Imaginez un G7 sous acide, organisé par des scénaristes en mal de wifi, et vous aurez une vague idée de ce qu’est Chefs d’État. Ce film, qui prétend mélanger politique internationale et action explosive, ressemble surtout à un brainstorming de fin de soirée où quelqu’un aurait lancé : « Et si on mettait tous les présidents dans une équipe de choc ? » — et que personne n’avait eu le courage de dire non.
Sur l’affiche : Idris Elba, grand seigneur du charisme, visiblement en congé sabbatique d’émotion, accompagné d’un casting qui cabotine comme dans un mauvais sketch du Saturday Night Live.

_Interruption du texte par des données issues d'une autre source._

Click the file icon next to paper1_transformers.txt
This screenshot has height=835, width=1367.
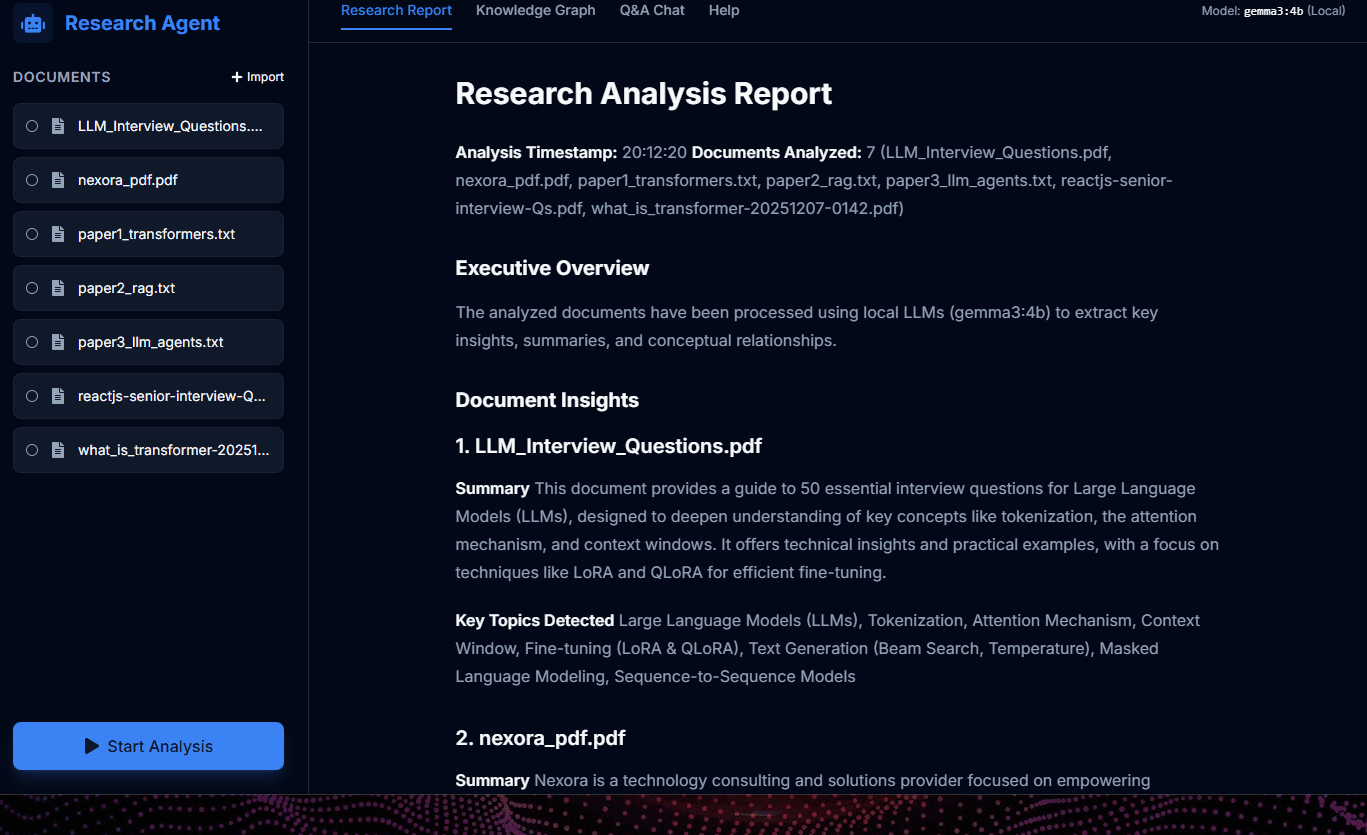(x=58, y=234)
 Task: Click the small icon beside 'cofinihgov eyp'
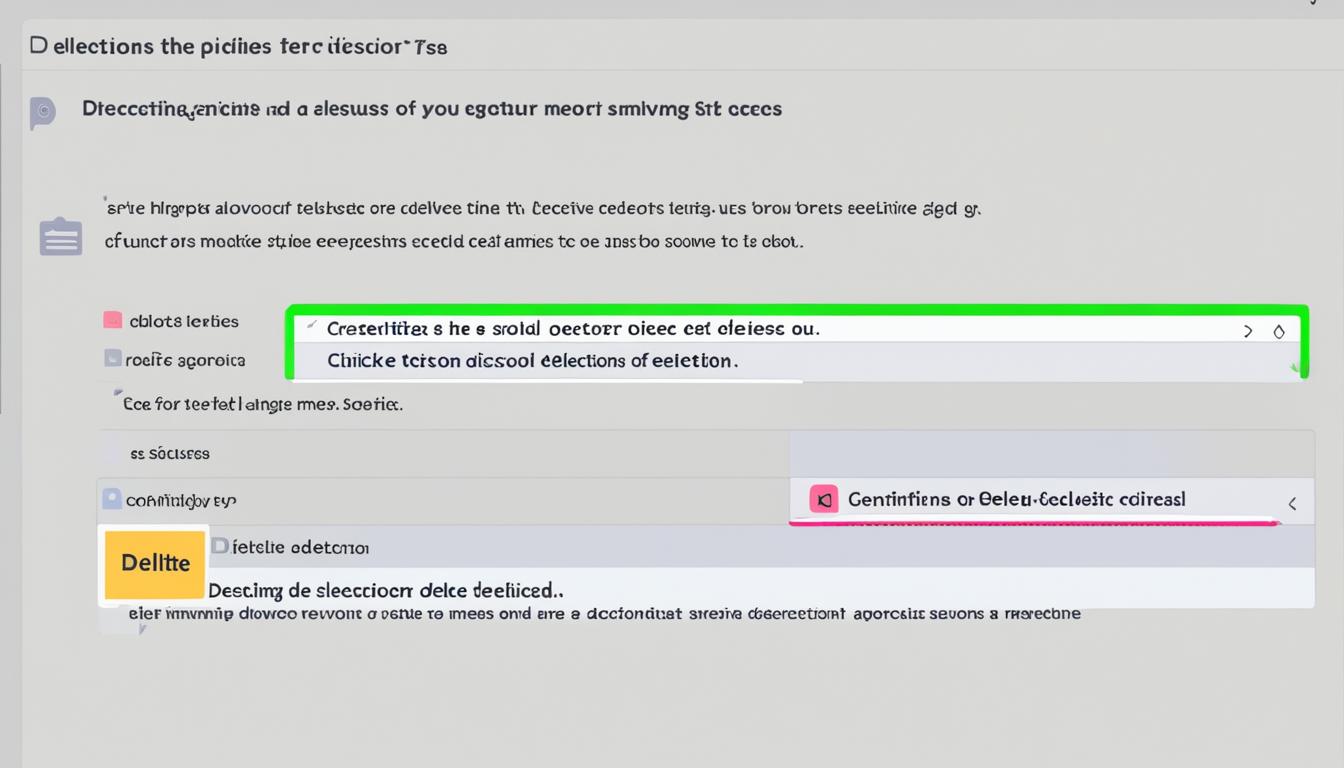coord(111,498)
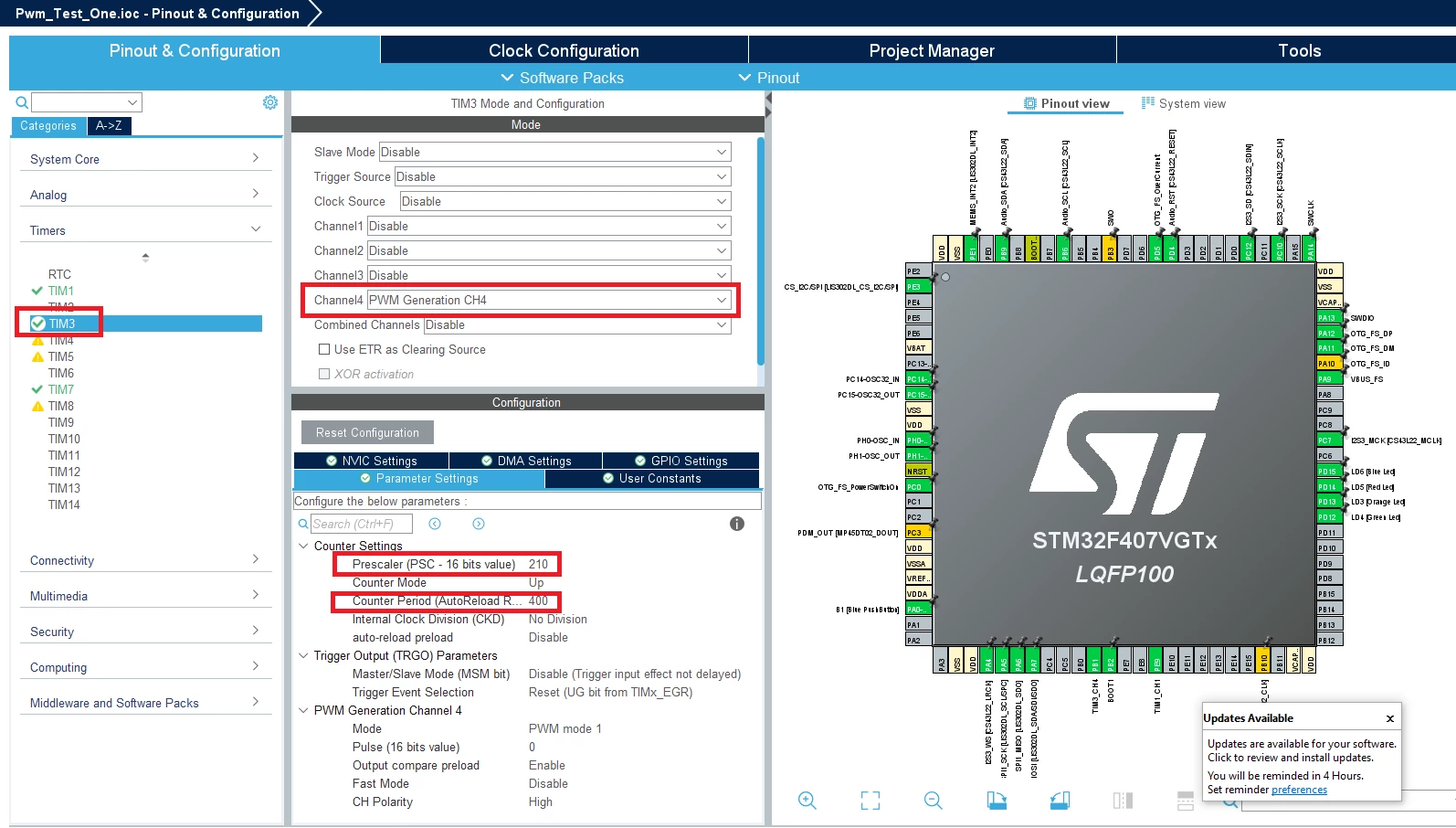Open the Channel4 PWM Generation dropdown

point(549,300)
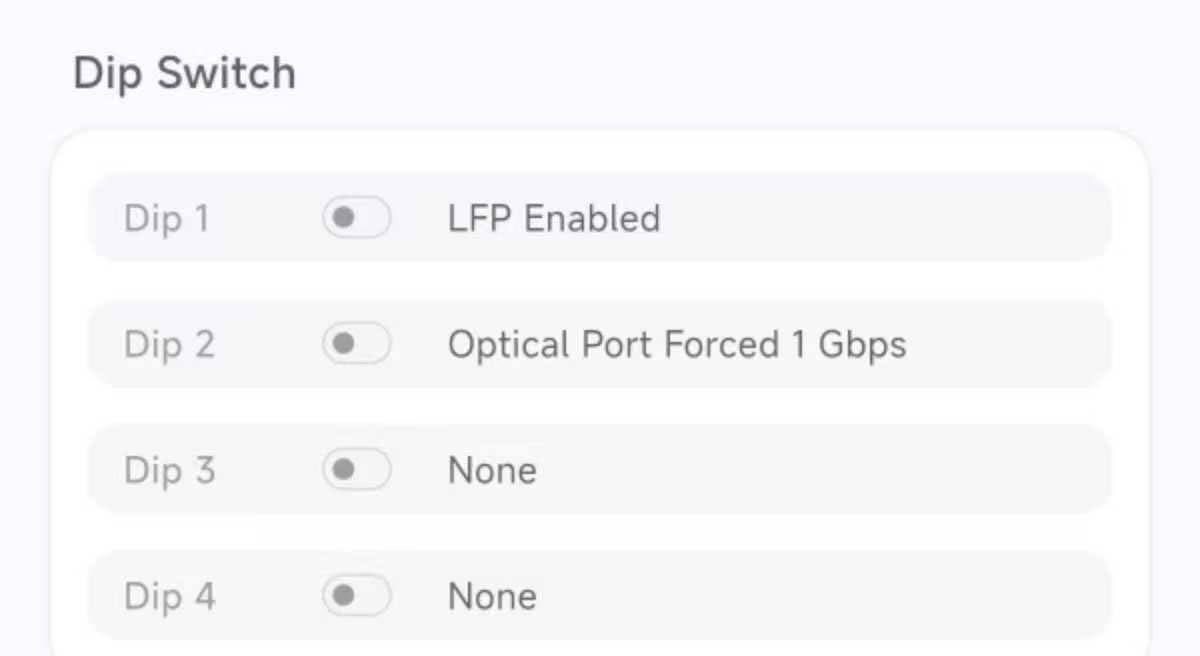Toggle the Dip 3 switch

click(356, 470)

Les chefs d’État y sont tour à tour boxeurs, hackers, snipers… sauf présidents, bien entendu. On assiste à une suite de scènes absurdes, montées à la truelle, où l’incohérence devient style et le ridicule, programme politique.
Les dialogues rivalisent d’inventivité involontaire : entre punchlines géopolitiques et vannes de vestiaire, on hésite entre fou rire et consternation. La mise en scène, quant à elle, semble avoir été déléguée à un stagiaire muni d’un drone incontrôlable et d’une fascination pour les ralentis inutiles.
Chefs d’État n’est pas un film : c’est un sommet diplomatique du non-sens. Une farce à gros budget où tout le monde a l’air de s’amuser — sauf le spectateur. À défaut de gouverner le monde, ces présidents auraient au moins pu nous épargner ça.